[[ Records for processing open ]]

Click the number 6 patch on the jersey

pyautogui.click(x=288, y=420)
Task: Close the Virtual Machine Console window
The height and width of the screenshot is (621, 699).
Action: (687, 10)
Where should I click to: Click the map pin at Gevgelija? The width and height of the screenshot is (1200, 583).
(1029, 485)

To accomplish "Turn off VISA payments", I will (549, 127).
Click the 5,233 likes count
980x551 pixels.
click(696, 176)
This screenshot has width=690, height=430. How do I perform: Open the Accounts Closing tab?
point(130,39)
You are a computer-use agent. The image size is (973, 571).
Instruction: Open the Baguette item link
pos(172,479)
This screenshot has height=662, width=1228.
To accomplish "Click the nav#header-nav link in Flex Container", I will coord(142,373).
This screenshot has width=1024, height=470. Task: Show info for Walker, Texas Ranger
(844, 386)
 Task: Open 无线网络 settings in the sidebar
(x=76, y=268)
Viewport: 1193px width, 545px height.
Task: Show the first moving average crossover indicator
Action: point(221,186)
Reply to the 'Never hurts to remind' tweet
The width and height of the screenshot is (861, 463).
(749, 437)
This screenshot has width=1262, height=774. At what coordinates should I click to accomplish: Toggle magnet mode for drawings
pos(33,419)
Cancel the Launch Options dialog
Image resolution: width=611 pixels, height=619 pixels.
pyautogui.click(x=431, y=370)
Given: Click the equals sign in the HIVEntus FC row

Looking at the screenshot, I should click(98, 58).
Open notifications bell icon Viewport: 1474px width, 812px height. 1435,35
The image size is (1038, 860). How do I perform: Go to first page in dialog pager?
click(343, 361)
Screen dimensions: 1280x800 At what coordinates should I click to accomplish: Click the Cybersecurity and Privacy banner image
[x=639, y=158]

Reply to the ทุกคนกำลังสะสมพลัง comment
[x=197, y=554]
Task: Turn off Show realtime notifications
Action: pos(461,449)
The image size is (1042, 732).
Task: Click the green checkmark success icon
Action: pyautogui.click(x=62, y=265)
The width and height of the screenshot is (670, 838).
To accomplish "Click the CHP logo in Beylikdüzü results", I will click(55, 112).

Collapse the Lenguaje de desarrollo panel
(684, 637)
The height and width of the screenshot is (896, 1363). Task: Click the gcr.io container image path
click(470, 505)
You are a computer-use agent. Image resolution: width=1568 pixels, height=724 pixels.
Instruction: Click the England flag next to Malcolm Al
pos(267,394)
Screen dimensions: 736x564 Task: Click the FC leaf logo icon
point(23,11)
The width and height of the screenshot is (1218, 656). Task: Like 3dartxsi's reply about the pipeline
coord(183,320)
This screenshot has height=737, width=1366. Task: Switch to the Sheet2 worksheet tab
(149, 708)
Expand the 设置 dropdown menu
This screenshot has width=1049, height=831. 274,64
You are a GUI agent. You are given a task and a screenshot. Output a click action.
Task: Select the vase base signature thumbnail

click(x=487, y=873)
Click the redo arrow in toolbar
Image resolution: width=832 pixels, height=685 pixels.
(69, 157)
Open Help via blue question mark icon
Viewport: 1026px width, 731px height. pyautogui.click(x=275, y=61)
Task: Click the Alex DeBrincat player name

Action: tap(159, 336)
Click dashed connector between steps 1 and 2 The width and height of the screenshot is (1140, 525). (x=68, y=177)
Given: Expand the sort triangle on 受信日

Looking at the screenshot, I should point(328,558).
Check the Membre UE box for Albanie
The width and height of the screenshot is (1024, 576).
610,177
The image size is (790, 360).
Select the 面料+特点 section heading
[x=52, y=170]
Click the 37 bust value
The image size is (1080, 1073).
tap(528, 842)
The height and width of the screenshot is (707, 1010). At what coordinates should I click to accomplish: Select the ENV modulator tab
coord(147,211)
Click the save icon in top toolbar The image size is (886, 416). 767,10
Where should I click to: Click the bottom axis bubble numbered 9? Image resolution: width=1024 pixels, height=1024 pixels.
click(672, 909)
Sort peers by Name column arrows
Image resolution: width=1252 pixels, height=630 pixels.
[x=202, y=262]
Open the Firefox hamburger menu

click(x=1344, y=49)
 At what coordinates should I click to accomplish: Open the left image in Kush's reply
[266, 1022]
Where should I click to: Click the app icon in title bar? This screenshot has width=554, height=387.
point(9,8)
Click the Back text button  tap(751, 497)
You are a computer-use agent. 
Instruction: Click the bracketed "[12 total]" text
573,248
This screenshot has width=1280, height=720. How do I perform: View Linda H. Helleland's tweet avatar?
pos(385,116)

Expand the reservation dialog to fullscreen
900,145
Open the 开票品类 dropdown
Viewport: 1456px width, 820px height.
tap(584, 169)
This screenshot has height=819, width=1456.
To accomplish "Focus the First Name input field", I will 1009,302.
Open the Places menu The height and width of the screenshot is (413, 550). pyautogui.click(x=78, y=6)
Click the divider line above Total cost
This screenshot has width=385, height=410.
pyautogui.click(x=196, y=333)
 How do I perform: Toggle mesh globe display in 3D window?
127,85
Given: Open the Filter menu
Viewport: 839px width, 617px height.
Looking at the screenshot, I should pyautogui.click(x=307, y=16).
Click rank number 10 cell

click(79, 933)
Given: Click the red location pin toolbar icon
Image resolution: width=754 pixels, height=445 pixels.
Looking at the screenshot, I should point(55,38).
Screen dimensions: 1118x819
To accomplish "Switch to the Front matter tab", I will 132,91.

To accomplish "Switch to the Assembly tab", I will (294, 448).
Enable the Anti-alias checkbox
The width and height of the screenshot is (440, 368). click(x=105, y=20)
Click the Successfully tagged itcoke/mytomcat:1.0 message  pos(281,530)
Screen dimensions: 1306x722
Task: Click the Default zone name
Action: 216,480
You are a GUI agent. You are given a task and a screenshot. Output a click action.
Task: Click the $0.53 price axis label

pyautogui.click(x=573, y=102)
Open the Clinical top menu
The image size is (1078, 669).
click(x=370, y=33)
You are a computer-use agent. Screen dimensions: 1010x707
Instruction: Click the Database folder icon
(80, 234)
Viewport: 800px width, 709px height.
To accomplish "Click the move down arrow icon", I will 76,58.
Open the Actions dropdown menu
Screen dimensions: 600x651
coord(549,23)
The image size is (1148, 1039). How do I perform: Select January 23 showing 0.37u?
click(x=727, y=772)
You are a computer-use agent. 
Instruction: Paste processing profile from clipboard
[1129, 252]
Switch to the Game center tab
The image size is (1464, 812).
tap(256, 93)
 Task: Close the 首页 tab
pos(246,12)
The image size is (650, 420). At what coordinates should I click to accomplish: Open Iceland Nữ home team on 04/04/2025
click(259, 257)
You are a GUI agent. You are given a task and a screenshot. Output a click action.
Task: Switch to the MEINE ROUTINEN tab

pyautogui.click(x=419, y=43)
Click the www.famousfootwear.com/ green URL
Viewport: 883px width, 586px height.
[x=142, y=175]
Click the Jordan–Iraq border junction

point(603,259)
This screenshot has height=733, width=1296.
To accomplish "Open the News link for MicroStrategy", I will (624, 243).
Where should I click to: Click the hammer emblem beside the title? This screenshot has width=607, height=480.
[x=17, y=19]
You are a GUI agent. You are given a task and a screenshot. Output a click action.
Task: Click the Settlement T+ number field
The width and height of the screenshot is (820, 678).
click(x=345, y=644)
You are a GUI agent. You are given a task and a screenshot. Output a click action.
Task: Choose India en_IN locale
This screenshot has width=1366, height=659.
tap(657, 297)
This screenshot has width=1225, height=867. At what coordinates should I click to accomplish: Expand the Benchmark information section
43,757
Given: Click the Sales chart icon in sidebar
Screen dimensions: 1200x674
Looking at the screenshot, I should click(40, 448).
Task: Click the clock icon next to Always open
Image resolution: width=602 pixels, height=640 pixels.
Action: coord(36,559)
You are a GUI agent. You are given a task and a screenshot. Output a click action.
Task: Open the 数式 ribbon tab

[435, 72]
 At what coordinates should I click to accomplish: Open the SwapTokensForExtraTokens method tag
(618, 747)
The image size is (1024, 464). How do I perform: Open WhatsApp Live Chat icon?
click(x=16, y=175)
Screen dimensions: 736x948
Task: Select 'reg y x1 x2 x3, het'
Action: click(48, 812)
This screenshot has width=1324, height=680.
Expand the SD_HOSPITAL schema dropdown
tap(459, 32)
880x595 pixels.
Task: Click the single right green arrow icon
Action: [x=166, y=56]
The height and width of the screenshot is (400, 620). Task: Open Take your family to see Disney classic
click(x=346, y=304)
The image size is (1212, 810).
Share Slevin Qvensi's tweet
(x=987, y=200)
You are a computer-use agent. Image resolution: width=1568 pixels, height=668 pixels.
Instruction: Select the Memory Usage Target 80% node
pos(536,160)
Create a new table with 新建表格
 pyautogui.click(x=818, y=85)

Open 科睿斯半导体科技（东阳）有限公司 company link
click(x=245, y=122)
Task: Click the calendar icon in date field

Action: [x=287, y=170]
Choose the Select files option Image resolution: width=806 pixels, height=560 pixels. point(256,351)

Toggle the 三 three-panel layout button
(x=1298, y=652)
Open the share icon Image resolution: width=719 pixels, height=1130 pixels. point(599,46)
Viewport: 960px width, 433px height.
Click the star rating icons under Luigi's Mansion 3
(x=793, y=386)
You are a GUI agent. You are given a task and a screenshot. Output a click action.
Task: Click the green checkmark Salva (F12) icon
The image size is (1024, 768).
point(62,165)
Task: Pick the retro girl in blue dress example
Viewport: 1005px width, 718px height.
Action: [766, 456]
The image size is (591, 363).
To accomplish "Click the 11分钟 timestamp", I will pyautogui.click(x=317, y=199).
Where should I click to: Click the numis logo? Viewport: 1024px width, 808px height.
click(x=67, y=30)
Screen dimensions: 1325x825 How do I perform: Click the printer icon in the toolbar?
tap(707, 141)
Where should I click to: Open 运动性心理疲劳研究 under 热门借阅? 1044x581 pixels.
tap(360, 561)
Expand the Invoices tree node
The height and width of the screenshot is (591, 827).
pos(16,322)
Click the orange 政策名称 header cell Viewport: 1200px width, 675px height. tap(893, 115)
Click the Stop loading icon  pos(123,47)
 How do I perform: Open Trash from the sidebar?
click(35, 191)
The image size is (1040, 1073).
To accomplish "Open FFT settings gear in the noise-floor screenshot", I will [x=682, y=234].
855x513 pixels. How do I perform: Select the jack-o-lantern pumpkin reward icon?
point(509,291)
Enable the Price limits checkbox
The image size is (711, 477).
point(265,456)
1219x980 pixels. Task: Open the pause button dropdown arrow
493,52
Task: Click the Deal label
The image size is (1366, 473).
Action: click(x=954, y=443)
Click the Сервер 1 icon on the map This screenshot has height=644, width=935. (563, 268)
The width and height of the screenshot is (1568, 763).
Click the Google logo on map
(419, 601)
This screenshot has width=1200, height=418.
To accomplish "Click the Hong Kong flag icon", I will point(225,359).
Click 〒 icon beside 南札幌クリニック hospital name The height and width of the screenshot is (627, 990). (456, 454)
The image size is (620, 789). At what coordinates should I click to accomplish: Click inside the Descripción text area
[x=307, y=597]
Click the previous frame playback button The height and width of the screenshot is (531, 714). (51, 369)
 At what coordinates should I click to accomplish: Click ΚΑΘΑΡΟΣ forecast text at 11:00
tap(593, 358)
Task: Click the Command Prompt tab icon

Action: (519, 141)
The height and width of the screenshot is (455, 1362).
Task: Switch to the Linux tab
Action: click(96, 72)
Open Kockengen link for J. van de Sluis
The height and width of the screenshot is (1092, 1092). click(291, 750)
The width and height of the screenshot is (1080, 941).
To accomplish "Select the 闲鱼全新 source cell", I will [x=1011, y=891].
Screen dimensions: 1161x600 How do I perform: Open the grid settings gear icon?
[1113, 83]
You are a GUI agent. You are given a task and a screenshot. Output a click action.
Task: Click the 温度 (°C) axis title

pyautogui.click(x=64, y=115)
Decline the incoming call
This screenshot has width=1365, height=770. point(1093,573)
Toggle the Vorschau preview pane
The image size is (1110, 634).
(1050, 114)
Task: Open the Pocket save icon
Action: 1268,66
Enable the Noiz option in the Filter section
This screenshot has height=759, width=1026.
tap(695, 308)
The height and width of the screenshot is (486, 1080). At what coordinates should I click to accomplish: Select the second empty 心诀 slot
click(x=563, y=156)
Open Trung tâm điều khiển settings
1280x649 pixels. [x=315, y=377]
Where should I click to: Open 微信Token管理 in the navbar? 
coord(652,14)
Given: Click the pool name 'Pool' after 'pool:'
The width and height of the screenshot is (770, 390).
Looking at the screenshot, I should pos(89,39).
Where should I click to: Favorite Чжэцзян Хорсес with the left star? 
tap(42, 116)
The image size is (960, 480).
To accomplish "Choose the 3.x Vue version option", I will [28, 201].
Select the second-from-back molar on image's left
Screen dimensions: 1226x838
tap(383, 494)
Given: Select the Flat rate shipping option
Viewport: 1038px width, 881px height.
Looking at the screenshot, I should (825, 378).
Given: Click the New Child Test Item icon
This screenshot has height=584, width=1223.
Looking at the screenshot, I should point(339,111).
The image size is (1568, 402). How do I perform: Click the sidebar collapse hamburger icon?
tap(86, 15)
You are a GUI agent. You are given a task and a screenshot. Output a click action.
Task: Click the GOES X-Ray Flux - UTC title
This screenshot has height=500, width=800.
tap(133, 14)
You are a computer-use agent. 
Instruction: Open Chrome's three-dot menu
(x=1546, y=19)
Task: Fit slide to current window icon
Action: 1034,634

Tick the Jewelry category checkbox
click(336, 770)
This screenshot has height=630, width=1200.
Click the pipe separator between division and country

[[ Records for processing closed ]]

→ Problem to work on
Each line of the entries above that contains "between" is to be copied.

→ Response to this exercise
Click dashed connector between steps 1 and 2 The width and height of the screenshot is (1140, 525). (x=68, y=177)
Click the pipe separator between division and country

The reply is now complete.